高市首相「円安で外為特会ホクホク」発言が波紋、国民生活への影響巡りSNSで議論白熱
高市早苗首相が1月31日、川崎市内での衆院選応援演説において、足元の円安傾向について「輸出産業にとっては大チャンス。外為特会(外国為替資金特別会計)の運用、今ほくほく状態だ」と発言したことが、SNS上で大きな議論を巻き起こしている。
外国為替資金特別会計は、為替相場の安定や外国為替の取引のために政府が設けている特別会計であり、主にドルなどの外貨建て資産で運用されている。円安が進む局面では、外貨建て資産を円に換算した際の評価額が増加するため、会計上の利益が生じる。
首相は、円安が輸出産業にとって有利に働き、外為特会の運用益が上がっている点を強調し、為替のメリットを訴えた。しかし、この「ホクホク」という表現や、円安の恩恵を強調する発言に対し、SNSでは批判的な意見が多数を占めた。
特に多かったのは、円安によって輸入物価が高騰し、国民生活が圧迫されている現状との乖離を指摘する声だ。あるユーザーは「外為特会がホクホク」という発言は、物価高に苦しむ国民生活への想像力を完全に欠いている」とし、「政府の帳簿上が潤っても、その原資は国民が支払う『円安コスト(輸入物価高)』だ。国民の痛みを踏み台にした政府の利益を『成果』のように語るのは、本末転倒も甚だしい欺瞞である」と厳しく批判した。
また、「原材料は輸入だと何百回言ったら」「こちとらバカ円安による物価高でヒイヒイ言ってんのに、政府は外為特会で『今ホクホクでございますよ』ですってよ」といった、生活実感とのズレを訴えるコメントも散見された。
外為特会の本来の目的は為替相場の安定であるはずが、過度な円安を「ホクホク」と表現することは、そのミッションに反するのではないかという指摘や、「基金は本来、将来の不測の事態に備えた貯金。

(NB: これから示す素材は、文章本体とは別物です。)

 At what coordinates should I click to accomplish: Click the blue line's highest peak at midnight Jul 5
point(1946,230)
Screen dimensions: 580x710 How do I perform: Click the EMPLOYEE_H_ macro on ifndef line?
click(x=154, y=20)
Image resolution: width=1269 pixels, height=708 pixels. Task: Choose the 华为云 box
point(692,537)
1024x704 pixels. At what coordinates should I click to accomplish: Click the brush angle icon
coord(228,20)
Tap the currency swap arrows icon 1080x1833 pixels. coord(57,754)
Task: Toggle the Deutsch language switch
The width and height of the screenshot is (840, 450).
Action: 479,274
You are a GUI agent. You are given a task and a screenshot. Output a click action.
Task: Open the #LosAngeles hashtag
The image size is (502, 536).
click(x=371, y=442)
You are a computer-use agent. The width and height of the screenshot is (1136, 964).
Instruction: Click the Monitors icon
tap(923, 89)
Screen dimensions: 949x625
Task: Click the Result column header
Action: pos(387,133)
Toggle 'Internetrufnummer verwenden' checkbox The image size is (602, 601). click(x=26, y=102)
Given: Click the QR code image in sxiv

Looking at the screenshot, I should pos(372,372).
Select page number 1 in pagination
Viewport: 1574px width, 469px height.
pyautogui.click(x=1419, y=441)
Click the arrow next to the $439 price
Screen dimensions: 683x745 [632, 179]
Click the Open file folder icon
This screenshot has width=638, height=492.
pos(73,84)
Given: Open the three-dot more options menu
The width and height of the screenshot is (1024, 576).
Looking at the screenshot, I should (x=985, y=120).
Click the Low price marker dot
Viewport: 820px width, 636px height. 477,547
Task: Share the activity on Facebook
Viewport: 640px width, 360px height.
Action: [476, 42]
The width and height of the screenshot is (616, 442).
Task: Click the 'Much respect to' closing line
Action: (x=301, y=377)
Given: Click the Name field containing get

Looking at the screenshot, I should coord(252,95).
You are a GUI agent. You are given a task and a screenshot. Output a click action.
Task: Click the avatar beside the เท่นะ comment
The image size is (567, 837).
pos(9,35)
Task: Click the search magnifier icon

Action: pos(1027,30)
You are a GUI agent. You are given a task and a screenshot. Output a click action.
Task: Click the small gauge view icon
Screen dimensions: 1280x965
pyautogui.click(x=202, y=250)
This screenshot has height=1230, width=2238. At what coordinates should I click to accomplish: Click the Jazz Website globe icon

これを食いつぶすのは『今さえ良ければいい』というポピュリズムであり、持続可能性がない」との懸念も示された。
一方、一部には「円安は日本にとってメリットばかり」「輸出企業には追い風」と首相の発言に理解を示す声も上がったが、全体としては、今回の発言が国民の間に広がる円安への不安や不満をさらに募らせる結果となった形だ。首相の発言は、今後の為替政策のあり方や、国民生活への配慮が改めて問われるきっかけとなっている。